Smashing Automatic Speech Recognition Models with C
===================================================

This tutorial demonstrates how to use the `pruna` package to optimize any custom whisper model. In this case the outputted model is an optimized whisper model. We will use the openai/whisper-large-v3 model as an example.

Loading the ASR model
----------------------------------

First, load your asr model.

.. code-block:: python

    import torch
    from transformers import AutoModelForSpeechSeq2Seq, AutoProcessor, pipeline
    from datasets import load_dataset


    device = "cuda:0" if torch.cuda.is_available() else "cpu"
    torch_dtype = torch.float16 if torch.cuda.is_available() else torch.float32

    model_id = "openai/whisper-large-v3"

    model = AutoModelForSpeechSeq2Seq.from_pretrained(
        model_id, torch_dtype=torch_dtype, low_cpu_mem_usage=True, use_safetensors=True
    )
    model.to(device)

    processor = AutoProcessor.from_pretrained(model_id)

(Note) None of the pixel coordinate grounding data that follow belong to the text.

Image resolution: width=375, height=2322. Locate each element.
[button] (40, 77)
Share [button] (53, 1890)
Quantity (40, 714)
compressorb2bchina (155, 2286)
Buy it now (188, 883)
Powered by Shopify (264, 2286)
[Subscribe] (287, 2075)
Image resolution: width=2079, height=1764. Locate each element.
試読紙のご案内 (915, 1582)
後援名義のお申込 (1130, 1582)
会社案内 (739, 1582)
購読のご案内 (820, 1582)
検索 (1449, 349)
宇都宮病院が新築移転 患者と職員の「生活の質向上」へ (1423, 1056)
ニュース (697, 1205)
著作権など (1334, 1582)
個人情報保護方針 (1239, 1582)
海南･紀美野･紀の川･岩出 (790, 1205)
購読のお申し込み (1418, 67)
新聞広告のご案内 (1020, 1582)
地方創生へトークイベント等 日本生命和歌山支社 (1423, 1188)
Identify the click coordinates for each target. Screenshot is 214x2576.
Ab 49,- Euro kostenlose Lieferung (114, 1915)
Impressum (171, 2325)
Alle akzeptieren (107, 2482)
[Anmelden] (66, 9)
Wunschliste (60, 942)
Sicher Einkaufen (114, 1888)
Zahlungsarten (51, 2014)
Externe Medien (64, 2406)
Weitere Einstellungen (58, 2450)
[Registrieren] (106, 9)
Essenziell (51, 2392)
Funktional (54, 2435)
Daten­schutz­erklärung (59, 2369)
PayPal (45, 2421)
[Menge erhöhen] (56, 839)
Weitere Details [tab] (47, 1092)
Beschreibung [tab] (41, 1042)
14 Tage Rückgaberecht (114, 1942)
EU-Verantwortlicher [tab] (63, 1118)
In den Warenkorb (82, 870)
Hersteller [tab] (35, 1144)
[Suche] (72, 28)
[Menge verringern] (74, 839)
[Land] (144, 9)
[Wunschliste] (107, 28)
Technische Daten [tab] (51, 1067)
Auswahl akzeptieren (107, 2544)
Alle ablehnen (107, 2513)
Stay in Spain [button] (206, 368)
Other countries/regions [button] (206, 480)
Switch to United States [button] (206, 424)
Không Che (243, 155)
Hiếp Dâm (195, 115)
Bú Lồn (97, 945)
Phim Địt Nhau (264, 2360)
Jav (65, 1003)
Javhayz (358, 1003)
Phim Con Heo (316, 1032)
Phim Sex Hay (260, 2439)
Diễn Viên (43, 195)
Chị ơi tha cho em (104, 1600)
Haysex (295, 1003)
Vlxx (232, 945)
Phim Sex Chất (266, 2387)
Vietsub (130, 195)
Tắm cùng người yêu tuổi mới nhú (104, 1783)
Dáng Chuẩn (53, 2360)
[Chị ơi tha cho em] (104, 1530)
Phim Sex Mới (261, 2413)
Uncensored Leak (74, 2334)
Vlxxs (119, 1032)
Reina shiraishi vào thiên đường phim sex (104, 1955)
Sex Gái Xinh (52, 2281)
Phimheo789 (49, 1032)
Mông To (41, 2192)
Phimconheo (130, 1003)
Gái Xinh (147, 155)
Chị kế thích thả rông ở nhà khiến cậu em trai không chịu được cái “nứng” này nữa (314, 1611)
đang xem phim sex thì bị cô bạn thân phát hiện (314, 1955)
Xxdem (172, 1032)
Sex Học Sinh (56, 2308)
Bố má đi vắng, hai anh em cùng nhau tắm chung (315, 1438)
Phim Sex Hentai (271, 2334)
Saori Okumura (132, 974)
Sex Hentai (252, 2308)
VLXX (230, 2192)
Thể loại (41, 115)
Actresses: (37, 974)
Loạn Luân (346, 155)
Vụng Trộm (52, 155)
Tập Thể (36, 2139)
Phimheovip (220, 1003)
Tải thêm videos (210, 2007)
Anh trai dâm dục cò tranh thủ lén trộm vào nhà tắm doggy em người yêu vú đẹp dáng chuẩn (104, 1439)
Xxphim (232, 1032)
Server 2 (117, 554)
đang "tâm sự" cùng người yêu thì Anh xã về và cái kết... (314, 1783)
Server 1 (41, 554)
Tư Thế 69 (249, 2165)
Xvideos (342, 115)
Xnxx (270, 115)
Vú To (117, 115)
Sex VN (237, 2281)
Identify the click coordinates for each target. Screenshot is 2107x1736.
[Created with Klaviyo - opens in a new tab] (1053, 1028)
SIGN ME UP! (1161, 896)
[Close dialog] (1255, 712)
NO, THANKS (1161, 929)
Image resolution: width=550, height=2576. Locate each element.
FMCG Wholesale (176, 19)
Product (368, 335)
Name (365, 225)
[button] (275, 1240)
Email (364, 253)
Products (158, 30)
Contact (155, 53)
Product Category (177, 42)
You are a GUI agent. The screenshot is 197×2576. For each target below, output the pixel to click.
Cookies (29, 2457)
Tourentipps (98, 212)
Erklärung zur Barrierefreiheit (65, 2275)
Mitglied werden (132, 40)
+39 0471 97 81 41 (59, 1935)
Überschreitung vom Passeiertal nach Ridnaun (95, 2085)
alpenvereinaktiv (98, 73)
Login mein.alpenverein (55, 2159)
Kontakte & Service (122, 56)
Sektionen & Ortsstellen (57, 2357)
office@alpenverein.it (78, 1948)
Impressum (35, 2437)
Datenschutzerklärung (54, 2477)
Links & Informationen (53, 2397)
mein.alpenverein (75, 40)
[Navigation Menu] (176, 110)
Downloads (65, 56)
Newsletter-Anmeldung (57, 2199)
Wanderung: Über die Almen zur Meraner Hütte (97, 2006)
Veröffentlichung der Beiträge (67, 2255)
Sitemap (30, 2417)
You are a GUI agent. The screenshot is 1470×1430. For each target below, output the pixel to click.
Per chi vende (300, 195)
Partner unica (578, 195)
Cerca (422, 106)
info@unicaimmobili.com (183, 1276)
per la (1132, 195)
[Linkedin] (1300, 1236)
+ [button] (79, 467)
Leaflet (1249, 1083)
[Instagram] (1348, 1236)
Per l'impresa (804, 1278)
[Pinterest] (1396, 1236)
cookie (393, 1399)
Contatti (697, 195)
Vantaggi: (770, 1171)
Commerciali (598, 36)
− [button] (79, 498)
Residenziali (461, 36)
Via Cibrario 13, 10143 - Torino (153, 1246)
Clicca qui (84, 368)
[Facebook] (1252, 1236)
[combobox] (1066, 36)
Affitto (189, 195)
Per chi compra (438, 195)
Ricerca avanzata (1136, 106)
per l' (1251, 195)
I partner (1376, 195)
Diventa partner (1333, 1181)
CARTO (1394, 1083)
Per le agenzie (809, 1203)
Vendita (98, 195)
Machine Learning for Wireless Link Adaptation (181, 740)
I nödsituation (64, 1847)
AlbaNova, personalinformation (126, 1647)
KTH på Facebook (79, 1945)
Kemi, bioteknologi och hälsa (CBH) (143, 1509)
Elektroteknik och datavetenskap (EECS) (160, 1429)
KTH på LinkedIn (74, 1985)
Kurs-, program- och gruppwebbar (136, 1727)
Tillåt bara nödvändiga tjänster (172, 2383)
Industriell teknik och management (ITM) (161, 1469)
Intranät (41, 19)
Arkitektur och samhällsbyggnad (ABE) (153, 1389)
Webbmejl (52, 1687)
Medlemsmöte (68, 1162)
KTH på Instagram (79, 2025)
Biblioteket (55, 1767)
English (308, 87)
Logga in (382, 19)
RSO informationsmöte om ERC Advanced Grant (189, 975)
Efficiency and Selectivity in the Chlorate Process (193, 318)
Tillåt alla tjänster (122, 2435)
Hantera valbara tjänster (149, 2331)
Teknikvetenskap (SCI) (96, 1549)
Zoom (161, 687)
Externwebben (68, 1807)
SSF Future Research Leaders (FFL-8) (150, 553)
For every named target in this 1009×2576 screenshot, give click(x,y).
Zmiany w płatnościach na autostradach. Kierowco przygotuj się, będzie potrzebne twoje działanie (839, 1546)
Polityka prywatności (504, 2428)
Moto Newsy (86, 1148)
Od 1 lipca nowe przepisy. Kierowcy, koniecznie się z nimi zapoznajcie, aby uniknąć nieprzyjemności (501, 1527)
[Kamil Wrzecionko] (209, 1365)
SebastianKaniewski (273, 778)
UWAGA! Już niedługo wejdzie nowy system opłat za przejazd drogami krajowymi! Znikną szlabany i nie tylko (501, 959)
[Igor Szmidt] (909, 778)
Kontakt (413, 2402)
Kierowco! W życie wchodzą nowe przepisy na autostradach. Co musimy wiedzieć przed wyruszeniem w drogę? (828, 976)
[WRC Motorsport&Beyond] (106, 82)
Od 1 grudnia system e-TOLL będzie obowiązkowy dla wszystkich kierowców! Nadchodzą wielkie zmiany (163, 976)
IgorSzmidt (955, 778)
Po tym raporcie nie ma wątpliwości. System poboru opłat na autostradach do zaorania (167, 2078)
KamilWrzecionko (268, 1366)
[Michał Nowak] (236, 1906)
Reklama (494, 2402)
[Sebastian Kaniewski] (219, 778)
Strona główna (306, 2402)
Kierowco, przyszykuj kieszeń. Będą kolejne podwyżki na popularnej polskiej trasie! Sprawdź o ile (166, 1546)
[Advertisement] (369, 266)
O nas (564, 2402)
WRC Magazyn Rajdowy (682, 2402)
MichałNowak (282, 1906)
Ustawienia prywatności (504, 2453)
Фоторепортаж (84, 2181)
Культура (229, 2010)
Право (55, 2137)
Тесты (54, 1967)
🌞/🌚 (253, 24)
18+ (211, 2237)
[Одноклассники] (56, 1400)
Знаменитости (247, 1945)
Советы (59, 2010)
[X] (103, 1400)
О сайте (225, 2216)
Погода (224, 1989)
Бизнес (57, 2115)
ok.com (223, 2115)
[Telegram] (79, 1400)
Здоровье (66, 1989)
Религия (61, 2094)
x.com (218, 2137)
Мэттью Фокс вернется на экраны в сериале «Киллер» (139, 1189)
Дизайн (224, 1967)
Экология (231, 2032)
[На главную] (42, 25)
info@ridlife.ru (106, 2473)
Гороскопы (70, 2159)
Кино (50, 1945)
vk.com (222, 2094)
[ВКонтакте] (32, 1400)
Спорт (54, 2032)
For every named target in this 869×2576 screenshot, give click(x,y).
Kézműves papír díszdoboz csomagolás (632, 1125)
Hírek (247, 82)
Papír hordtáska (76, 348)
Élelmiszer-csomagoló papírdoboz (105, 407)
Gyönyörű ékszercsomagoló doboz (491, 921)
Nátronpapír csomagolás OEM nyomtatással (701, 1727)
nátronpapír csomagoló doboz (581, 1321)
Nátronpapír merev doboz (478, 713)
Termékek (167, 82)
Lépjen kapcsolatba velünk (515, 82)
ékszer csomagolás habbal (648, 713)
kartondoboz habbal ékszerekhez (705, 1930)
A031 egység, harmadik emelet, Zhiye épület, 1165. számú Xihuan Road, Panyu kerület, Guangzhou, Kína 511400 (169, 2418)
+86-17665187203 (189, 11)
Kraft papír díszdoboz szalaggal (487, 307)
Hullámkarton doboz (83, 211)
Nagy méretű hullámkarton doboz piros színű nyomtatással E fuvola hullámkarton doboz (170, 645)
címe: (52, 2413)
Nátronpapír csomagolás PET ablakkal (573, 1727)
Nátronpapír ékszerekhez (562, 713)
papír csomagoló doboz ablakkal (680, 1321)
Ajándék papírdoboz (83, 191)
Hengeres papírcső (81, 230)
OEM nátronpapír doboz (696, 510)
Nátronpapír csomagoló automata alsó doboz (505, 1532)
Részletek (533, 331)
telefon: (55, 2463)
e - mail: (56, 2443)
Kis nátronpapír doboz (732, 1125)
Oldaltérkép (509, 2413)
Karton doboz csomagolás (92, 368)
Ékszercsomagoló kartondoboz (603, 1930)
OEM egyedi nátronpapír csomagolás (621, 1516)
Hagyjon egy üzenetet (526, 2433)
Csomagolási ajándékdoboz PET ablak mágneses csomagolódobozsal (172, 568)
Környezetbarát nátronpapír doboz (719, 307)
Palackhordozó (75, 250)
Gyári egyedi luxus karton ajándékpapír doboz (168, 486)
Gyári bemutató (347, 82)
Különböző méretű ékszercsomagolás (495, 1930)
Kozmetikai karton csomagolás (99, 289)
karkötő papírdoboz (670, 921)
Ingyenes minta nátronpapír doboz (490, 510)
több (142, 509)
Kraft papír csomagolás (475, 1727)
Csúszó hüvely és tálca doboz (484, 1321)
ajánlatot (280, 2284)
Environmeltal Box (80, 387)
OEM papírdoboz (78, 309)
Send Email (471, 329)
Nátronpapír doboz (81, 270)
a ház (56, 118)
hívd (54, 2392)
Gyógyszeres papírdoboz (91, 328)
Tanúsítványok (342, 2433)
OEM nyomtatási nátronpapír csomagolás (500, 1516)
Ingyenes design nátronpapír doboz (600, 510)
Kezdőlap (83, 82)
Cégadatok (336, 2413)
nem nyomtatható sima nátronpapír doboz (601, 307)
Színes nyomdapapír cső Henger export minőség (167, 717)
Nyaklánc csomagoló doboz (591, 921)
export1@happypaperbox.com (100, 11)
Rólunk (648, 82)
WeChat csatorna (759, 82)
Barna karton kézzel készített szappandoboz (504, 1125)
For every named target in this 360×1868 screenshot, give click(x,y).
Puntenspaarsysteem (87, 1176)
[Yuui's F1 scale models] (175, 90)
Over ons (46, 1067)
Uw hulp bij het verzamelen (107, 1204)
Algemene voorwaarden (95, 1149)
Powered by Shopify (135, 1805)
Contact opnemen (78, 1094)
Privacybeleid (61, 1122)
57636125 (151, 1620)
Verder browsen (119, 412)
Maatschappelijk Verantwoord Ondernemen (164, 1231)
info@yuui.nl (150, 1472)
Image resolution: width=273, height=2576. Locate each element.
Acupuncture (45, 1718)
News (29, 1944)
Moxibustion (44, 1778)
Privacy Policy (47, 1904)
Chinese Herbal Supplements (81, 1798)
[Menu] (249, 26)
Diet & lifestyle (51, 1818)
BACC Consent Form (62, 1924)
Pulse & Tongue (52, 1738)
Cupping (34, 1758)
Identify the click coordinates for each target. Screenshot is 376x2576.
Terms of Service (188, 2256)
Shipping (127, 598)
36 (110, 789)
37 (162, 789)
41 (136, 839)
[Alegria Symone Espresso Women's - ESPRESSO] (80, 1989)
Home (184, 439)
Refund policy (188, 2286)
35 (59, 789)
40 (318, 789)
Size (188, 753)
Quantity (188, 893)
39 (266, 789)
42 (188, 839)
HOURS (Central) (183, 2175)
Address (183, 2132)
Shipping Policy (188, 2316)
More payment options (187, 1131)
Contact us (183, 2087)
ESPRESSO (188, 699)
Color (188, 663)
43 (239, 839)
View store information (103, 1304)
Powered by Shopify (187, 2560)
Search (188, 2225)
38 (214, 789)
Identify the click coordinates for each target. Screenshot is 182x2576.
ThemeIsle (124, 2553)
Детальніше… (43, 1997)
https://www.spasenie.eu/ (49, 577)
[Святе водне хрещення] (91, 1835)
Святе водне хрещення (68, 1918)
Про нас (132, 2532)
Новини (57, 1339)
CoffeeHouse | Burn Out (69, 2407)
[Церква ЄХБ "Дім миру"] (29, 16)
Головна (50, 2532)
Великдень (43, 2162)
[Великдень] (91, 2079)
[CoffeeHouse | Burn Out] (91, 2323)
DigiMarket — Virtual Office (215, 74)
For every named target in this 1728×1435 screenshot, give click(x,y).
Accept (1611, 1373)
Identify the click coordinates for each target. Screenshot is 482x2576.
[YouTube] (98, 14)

Initializing the Smash Config
-------------------------------

Next, initialize the smash_config.

.. code-block:: python

    from pruna_engine.SmashConfig import SmashConfig

    # Initialize the SmashConfig
    smasher_config = SmashConfig()
    smasher_config['task'] = 'audio_text_transcription'
    smasher_config['compilers'] = 'c_whisper'
    smasher_config['processor'] = processor
    #uncomment the following line to quantize the model to 8 bits
    # smasher_config['weight_quantization_bits'] = 8

Smashing the Model
------------------

Now, smash the model.

.. code-block:: python

    from pruna.smash import smash

    # Smash the model
    smashed_model = smash(
        model=model,
        api_key='<your-api-key>',  # replace <your-api-key> with your actual API key
        smash_config=smash_config,
    )

Don't forget to replace the api_key by the one provided by PrunaAI.

Preparing the Input
-------------------
.. code-block:: bash

    dataset = load_dataset("distil-whisper/librispeech_long", "clean", split="validation")
    sample = dataset[0]["audio"]
    input_features = processor(sample["array"], sampling_rate=sample["sampling_rate"], return_tensors="pt").input_features.cuda().half()
    prompt = processor.get_decoder_prompt_ids(language="english", task="transcribe")

Running the Model
-----------------

Finally, run the model to transcribe the audio file.

.. code-block:: python

    # Display the result
    results = smashed_model(input_features)
    processor.decode(results, skip_special_tokens=False)

Wrap Up
---------

Congratulations! You have successfully smashed an ASR model. You can now use the `pruna` package to optimize any custom ASR model. The only parts that you should modify are step 1 and step 5 to fit your use case.